Keeping count of the number of state databases either currently in existence, or those that are being given the final touches in the back-rooms of a governmental department, can be considered a fine art.
The latest of these ill-fated projects to make the news for all the wrong reasons is ContactPoint: the infamous £224 million child protection database, holding files on an estimated 11 million children and set to provide access to over 390,000 teachers, police officers and social workers when complete.
However, its planned launch has been put on hold for a third time after local authority staff discovered loopholes in the system designed to hide personal details of the most vulnerable young people – meaning that adopted children or those fleeing abusive homes could be tracked down.
Over the past year, staff at England’s 150 main councils have been going through their records for vulnerable children – such as the offspring of high-profile parents or those fleeing abuse – whose details should be “shielded” for their safety.
In November the Government declared that a pilot phase involving 20 councils and charities had been a success, and that the project will be taken up nationally.
But there have been at least three security breaches so far, in London, Staffordshire and Surrey, according to details obtained under the Freedom of Information Act.
One “serious” breach involved two staff at Westminster City Council, where many politicians and public figures live, losing details of children that had been originally stored in an envelope.

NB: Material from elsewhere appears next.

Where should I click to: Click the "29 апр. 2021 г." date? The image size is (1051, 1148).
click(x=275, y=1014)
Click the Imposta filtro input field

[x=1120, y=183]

A Government review of the security of Contactpoint, which they refused to publish in full, found the risk of a data breach could never be eliminated. While surprisingly honest, the admission only adds to the feeling that compiling this enormous database is fraught with dangers that far outweigh the benefits.
It was only recently that the Joseph Rowntree Reform Trust named ContactPoint among the 11 public sector databases that are "almost certainly illegal".
Given that legality is utterly beyond the database culture in government, one would like to think that safeguarding vulnerable children from further suffering would be a higher priority – apparently not.